UPs and the UPC will together form a new system for granting and litigating patents in Europe. A UP will be a patent that has unitary effect across all participating member states of the EU. The UP will be granted by the European Patent Office as an alternative to existing European Patents (EPs) which will remain possible alone or in combination with a UP, for example to provide protection in non-participating member states. The UP may significantly reduce costs for patentees (via a reduced translation burden and a single renewal fee). The UPC will have exclusive jurisdiction over UPs and EPs granted by the EPO, including those already granted (subject to transitional provisions). The UPC ’s rulings will be enforceable across all of the participating member states. Its powers will extend to revoking UPs and EPs across all of those states. One significant benefit of the UPC for a patentee is central enforcement. However, this is balanced against the significant risk of central revocation.
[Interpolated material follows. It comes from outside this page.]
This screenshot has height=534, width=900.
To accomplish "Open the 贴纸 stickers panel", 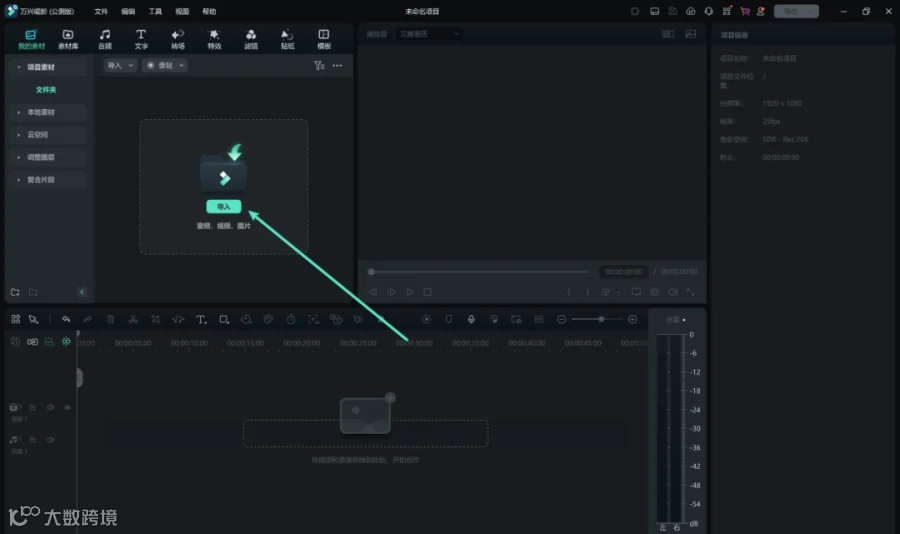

Participation in the UP and UPC system is currently limited to EU member states. Following the Brexit vote it seems that the UK will leave the EU in a few years’ time. As a result, there has been uncertainty regarding whether the UK is willing to ratify now and whether it can remain in the UP and UPC post-Brexit. The UK is one of three countries that must ratify before the UP and UPC can come into effect, so the UK is currently delaying the arrival of the new system for all of Europe. A legal opinion commissioned by a consortium of IP legal professionals (including Carpmaels) concluded that the UK could remain part of the UP and UPC system following the Brexit vote (as reported here). The opinion identified the amendments to the agreement required for the UK to remain in both the UP and UPC.
The political will demonstrated in today’s announcement means that we can expect the UP and UPC to be up and running in the near future, and possibly as soon as 2017, despite the future legal obstacles regarding how things will change when the UK eventually leaves the EU.
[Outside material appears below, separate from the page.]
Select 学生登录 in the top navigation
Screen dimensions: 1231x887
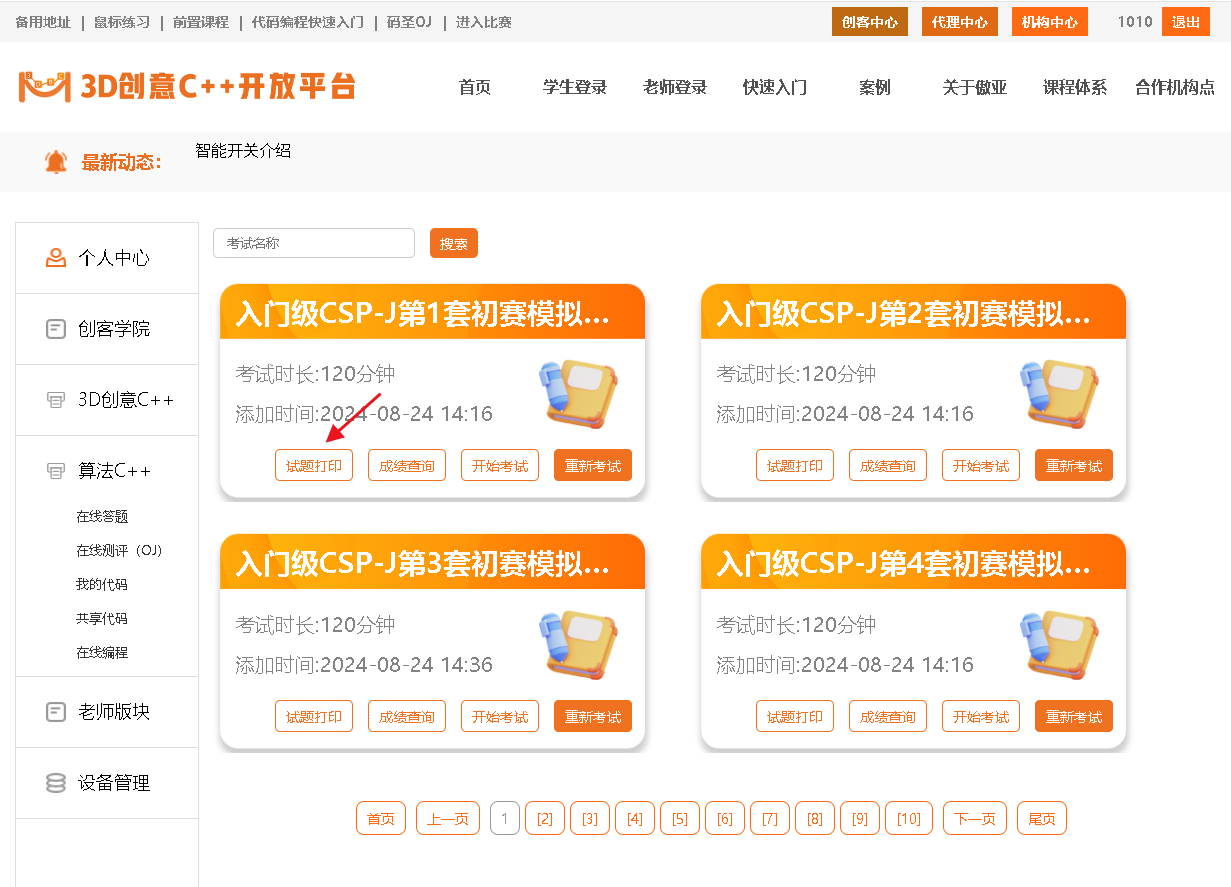(575, 88)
The major beneficiaries of a UP and UPC system that includes the UK are likely to be patentees and litigants who will enjoy the increased efficiency and geographical coverage for patent protection, enforcement and revocation. The next steps are likely to be ratification by the UK, followed by Germany, which will trigger a final period of four months after which the new system will finally enter into force.
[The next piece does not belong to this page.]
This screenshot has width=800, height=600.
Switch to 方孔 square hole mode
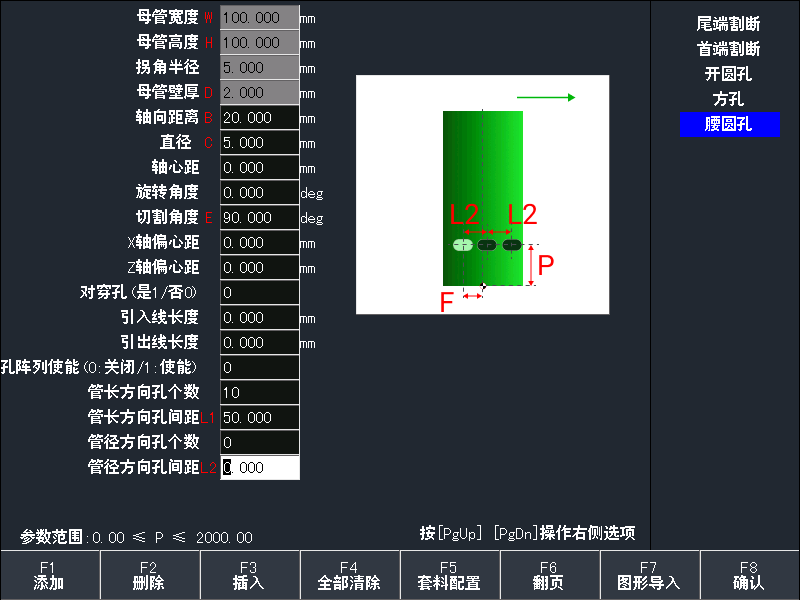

There are some decisions that need to be made by patentees before the UP and UPC arrive, so now is a good time to start considering your options. During an initial transitional period it will be possible to opt out existing EPs from the UPC’s jurisdiction. There are advantages and disadvantages associated with opting out existing patents from the UPC, which patentees will need to weigh up as part of their overall strategy. Most decisions will be based on the risks and benefits that come with the possibility of central revocation and central enforcement under the UPC. The opt-out strategy should be finalised well before the new system starts functioning, as an opt-out cannot be filed after an action has started at the UPC. It is also a good idea to review current licences to consider how staying in/opting out will affect the licences and whether they are suitable for the new system. For future European patents granted once the new system has arrived, patentees will need to decide whether to choose a UP (which is in the jurisdiction of the UPC) or an EP (either opted out from or left in the jurisdiction of the UPC), which may be a complex decision given the cost savings offered by the UP vs the certainty of relying on conventional EPs.
Our UPC & UP Guide provides more detail on the decisions that need to be made as well as further advice on how the UP and UPC are expected to work in practice. After over 40 years, it seems Europe is finally moving towards a single patent and a single specialist patent court, with all the new risks and opportunities that entails.